WHAT NEEDS TO BE DONE —
Below are records; report how many of their lines contain the word "panel", giving only the number.

-.-.-

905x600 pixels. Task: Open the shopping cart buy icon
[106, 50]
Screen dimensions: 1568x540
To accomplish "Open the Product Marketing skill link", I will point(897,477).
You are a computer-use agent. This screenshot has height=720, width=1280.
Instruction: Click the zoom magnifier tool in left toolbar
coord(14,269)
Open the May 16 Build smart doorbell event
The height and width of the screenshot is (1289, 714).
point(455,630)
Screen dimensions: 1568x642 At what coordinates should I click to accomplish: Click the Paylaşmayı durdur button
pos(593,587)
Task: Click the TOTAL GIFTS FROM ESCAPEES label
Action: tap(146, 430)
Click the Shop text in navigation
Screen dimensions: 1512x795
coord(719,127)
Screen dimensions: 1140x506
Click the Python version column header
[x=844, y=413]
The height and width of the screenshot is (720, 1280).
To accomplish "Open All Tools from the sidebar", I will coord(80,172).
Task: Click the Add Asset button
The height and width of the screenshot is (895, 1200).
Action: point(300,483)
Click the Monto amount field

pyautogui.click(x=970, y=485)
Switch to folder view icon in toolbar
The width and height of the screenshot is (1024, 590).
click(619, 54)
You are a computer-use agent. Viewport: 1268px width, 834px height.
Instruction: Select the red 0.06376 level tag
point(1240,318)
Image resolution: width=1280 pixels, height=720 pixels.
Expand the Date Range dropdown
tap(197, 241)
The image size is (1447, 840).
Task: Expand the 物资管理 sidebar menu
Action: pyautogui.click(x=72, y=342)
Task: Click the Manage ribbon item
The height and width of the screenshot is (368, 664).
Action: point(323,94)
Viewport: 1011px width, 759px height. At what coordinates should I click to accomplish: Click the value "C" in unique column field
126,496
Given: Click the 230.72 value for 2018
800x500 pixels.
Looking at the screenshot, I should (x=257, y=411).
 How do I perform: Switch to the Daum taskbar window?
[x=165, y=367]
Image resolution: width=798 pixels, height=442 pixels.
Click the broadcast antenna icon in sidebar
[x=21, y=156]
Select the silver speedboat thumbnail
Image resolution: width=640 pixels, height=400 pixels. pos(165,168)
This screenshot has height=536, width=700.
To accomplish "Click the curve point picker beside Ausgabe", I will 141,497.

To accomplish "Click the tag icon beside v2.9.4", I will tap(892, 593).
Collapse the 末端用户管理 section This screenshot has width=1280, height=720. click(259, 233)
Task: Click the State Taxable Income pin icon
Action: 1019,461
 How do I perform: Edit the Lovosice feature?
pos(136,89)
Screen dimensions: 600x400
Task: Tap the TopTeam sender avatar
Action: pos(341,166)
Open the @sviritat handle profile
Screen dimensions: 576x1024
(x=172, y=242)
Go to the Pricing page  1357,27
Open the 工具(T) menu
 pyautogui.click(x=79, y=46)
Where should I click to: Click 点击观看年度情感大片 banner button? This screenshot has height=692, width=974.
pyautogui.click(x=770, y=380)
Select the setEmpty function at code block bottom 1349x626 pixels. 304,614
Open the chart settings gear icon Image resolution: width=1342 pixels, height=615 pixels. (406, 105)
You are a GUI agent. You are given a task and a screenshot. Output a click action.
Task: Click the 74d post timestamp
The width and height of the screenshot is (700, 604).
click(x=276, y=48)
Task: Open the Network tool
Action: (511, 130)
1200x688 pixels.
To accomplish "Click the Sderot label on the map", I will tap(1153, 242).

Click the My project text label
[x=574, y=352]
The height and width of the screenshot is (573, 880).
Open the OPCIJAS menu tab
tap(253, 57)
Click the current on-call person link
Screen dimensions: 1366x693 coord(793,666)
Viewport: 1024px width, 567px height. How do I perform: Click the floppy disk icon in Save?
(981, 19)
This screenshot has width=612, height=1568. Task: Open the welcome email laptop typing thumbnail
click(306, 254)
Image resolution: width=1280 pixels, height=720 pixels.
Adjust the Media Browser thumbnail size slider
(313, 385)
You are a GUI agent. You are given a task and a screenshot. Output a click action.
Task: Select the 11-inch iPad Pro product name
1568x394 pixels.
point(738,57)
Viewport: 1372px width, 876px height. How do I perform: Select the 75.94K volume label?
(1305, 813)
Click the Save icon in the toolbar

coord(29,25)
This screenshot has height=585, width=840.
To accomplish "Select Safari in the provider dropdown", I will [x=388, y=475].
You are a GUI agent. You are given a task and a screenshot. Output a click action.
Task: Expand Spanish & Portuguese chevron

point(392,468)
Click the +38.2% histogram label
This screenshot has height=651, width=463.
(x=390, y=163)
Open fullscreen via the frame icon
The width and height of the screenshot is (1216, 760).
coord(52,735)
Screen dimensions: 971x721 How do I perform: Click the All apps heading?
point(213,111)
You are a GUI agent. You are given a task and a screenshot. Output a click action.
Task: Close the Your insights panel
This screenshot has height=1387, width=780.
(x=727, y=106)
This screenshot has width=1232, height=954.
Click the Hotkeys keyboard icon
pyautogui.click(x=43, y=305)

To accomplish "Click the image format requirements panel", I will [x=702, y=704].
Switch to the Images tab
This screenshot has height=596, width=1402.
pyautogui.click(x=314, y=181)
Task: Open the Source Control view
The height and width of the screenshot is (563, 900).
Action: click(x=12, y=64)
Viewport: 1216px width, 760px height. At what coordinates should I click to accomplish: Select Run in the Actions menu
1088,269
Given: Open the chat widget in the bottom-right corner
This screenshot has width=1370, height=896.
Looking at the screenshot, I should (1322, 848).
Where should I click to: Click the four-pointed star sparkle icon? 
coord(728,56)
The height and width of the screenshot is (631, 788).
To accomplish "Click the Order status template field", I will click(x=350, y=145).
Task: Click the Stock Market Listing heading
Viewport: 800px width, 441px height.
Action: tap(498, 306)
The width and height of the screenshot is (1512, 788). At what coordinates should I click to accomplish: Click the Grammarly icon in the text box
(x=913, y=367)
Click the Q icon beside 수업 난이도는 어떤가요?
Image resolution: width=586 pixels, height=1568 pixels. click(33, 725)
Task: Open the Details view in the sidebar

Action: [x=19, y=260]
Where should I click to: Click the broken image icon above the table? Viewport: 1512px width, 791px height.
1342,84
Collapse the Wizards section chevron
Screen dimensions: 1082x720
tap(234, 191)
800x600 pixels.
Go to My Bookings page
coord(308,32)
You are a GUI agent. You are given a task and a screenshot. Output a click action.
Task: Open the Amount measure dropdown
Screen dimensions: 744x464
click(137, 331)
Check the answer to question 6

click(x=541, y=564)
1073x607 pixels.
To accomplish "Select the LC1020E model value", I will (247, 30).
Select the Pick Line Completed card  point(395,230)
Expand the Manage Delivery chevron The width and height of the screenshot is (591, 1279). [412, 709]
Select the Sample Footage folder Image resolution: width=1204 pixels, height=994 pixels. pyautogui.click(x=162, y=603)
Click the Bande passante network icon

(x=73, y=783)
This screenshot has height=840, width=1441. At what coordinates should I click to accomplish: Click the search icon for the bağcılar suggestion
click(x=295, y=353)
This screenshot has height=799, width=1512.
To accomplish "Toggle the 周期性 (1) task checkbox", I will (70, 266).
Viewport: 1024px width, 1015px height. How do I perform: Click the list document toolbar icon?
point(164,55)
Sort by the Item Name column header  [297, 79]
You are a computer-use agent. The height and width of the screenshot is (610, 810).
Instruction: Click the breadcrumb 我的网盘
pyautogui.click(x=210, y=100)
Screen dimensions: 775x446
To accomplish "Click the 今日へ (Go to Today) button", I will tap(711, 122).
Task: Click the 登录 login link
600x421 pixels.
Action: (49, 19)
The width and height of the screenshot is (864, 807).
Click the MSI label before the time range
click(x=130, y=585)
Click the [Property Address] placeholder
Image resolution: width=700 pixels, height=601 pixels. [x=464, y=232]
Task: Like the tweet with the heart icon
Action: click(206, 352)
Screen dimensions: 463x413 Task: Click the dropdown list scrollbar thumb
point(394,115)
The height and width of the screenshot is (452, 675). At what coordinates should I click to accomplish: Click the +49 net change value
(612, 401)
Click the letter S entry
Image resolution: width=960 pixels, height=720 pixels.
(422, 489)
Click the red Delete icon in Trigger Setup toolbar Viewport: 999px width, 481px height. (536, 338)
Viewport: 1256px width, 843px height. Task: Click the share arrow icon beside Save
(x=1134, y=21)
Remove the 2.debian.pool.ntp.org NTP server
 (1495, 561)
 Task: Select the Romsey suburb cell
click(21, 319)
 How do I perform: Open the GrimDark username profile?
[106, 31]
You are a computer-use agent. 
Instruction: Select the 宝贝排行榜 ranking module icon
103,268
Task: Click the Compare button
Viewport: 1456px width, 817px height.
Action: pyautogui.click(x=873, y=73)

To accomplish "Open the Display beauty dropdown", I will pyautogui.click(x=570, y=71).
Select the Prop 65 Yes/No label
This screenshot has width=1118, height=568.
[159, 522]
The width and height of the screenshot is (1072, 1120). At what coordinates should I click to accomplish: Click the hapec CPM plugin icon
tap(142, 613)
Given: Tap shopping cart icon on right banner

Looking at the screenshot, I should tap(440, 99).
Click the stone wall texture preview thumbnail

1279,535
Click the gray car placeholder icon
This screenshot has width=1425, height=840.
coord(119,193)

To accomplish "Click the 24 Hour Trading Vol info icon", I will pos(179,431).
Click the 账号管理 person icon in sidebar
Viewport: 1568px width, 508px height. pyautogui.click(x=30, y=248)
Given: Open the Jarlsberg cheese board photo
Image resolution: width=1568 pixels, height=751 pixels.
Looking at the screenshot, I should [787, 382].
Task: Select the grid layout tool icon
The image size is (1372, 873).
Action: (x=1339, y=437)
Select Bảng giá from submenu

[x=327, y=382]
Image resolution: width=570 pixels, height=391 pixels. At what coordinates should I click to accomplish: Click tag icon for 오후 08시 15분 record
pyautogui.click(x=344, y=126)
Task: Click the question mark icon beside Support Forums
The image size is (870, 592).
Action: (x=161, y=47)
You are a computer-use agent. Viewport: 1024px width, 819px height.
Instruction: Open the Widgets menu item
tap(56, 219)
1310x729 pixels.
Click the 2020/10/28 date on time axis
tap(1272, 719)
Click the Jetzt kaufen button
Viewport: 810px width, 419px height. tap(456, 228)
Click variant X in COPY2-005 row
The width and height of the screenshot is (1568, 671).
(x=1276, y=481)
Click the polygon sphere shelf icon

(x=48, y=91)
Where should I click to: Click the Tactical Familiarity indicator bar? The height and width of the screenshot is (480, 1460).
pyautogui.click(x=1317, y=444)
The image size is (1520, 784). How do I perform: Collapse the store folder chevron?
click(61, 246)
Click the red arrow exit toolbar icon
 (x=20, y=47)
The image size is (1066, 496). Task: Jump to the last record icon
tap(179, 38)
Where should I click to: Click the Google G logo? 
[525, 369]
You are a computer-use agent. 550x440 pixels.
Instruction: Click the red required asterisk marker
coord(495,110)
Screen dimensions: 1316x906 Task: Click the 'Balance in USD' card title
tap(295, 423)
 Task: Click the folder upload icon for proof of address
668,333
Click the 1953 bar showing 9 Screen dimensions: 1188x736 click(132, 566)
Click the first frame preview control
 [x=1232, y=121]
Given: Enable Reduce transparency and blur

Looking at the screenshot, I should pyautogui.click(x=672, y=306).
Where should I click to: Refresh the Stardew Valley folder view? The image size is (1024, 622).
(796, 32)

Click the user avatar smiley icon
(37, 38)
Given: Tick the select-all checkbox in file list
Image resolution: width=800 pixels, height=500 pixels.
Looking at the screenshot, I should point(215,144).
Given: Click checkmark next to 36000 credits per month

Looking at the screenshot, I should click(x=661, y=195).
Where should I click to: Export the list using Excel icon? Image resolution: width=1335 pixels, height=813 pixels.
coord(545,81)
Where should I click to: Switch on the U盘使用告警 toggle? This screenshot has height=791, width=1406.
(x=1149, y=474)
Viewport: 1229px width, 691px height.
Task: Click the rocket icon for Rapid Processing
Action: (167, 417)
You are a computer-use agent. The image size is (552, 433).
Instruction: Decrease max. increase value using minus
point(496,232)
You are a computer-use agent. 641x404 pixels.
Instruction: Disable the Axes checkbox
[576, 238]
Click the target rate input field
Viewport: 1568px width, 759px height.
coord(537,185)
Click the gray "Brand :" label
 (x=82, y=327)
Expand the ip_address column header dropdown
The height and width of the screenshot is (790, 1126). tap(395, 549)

-.-.-

TASK RESPONSE —
2